■ Available data:
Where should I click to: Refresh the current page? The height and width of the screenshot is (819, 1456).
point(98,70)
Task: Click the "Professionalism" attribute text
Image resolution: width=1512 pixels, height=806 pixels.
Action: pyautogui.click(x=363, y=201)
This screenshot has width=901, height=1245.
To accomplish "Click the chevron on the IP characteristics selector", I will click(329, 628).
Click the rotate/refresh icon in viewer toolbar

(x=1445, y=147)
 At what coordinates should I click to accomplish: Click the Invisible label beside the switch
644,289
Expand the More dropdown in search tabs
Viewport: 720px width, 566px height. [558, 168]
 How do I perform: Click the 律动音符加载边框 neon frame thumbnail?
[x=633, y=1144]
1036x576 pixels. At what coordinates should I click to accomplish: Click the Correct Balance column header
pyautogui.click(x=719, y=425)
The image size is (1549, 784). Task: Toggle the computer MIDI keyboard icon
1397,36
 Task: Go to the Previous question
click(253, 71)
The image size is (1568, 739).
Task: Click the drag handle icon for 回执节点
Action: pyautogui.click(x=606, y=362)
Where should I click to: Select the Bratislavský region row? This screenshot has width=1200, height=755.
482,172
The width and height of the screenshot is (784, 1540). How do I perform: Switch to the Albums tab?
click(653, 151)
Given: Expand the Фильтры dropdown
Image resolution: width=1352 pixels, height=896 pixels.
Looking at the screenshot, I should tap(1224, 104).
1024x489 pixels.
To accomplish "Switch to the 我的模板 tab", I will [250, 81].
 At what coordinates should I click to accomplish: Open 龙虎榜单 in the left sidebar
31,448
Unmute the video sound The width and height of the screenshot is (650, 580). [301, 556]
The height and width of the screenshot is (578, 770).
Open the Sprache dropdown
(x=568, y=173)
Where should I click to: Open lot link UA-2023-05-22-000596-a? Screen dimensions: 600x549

■ Prompt: After reading the listing above, print each line back exactly.

■ Answer section:
Where should I click to: Refresh the current page? The height and width of the screenshot is (819, 1456).
point(98,70)
Task: Click the "Professionalism" attribute text
Image resolution: width=1512 pixels, height=806 pixels.
Action: pyautogui.click(x=363, y=201)
This screenshot has width=901, height=1245.
To accomplish "Click the chevron on the IP characteristics selector", I will click(329, 628).
Click the rotate/refresh icon in viewer toolbar

(x=1445, y=147)
 At what coordinates should I click to accomplish: Click the Invisible label beside the switch
644,289
Expand the More dropdown in search tabs
Viewport: 720px width, 566px height. [558, 168]
 How do I perform: Click the 律动音符加载边框 neon frame thumbnail?
[x=633, y=1144]
1036x576 pixels. At what coordinates should I click to accomplish: Click the Correct Balance column header
pyautogui.click(x=719, y=425)
The image size is (1549, 784). Task: Toggle the computer MIDI keyboard icon
1397,36
 Task: Go to the Previous question
click(253, 71)
The image size is (1568, 739).
Task: Click the drag handle icon for 回执节点
Action: pyautogui.click(x=606, y=362)
Where should I click to: Select the Bratislavský region row? This screenshot has width=1200, height=755.
482,172
The width and height of the screenshot is (784, 1540). How do I perform: Switch to the Albums tab?
click(653, 151)
Given: Expand the Фильтры dropdown
Image resolution: width=1352 pixels, height=896 pixels.
Looking at the screenshot, I should tap(1224, 104).
1024x489 pixels.
To accomplish "Switch to the 我的模板 tab", I will [250, 81].
 At what coordinates should I click to accomplish: Open 龙虎榜单 in the left sidebar
31,448
Unmute the video sound The width and height of the screenshot is (650, 580). [301, 556]
The height and width of the screenshot is (578, 770).
Open the Sprache dropdown
(x=568, y=173)
Where should I click to: Open lot link UA-2023-05-22-000596-a? Screen dimensions: 600x549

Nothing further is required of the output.